RTBAS: Defending LLM Agents Against Prompt Injection and Privacy Leakage

TL;DR

Tool-Based Agent Systems (TBAS) are vulnerable to prompt injection and privacy leakage when LLMs interact with external tools. The paper proposes RTBAS, an information-flow–based framework that selectively propagates security metadata via two dependency screeners (LM-Judge and Attention-based) and redacts irrelevant history to enforce integrity and confidentiality. On AgentDojo, RTBAS blocks all policy-violating prompt injections with under 2% utility loss and achieves near-oracle performance for privacy leakage, with favorable false-positive/false-negative rates.
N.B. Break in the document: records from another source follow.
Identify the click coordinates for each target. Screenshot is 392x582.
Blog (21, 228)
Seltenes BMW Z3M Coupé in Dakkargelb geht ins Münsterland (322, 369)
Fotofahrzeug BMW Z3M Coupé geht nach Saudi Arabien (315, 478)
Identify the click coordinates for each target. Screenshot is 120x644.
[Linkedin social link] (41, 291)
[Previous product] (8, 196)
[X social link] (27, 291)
This work delivers a practical, deployable defense for TBAS that reduces unnecessary user confirmations while maintaining task performance, and outlines clear pathways for optimization and real-world adoption.

Abstract

Tool-Based Agent Systems (TBAS) allow Language Models (LMs) to use external tools for tasks beyond their standalone capabilities, such as searching websites, booking flights, or making financial transactions. However, these tools greatly increase the risks of prompt injection attacks, where malicious content hijacks the LM agent to leak confidential data or trigger harmful actions. Existing defenses (OpenAI GPTs) require user confirmation before every tool call, placing onerous burdens on users. We introduce Robust TBAS (RTBAS), which automatically detects and executes tool calls that preserve integrity and confidentiality, requiring user confirmation only when these safeguards cannot be ensured. RTBAS adapts Information Flow Control to the unique challenges presented by TBAS. We present two novel dependency screeners, using LM-as-a-judge and attention-based saliency, to overcome these challenges. Experimental results on the AgentDojo Prompt Injection benchmark show RTBAS prevents all targeted attacks with only a 2% loss of task utility when under attack, and further tests confirm its ability to obtain near-oracle performance on detecting both subtle and direct privacy leaks.

Paper Structure

This paper contains 28 sections, 11 equations, 11 figures, 4 tables, 2 algorithms.

Figures (11)

  • Figure 1: An example prompt injection in TBAS. Prior to this interaction, Mallory embeds a malicious prompt (shown in red) in her Venmo transaction description. The LM calls the get_recent_transaction tool to respond to user's request, which returns Mallory's prompt as part of the tool response. The LM reacts to the prompt and sends Mallory $100.
  • Figure 2: Attention score distribution for (non-)dependent data for two models. The attention scores are obtained by the open-source OPT-125m model. The results indicate attention scores' effectiveness in capturing dependency for the LM.
  • Figure 3: Attention score distribution of User Prompt and Tool Response for instruction following. The injected instructions are embedded in the tools' response. When prompt injection happens, the attention density shifts to the tool's response.
  • Figure 4: Illustration of Tool-based Agent Systems and their security risks.
  • Figure 5: End-to-end evaluation on Security-Utility trade-off for Prompt Injection. The Top Right Corner indicates that high success rate of the user's task and high integrity of the defense against prompt injection across test cases.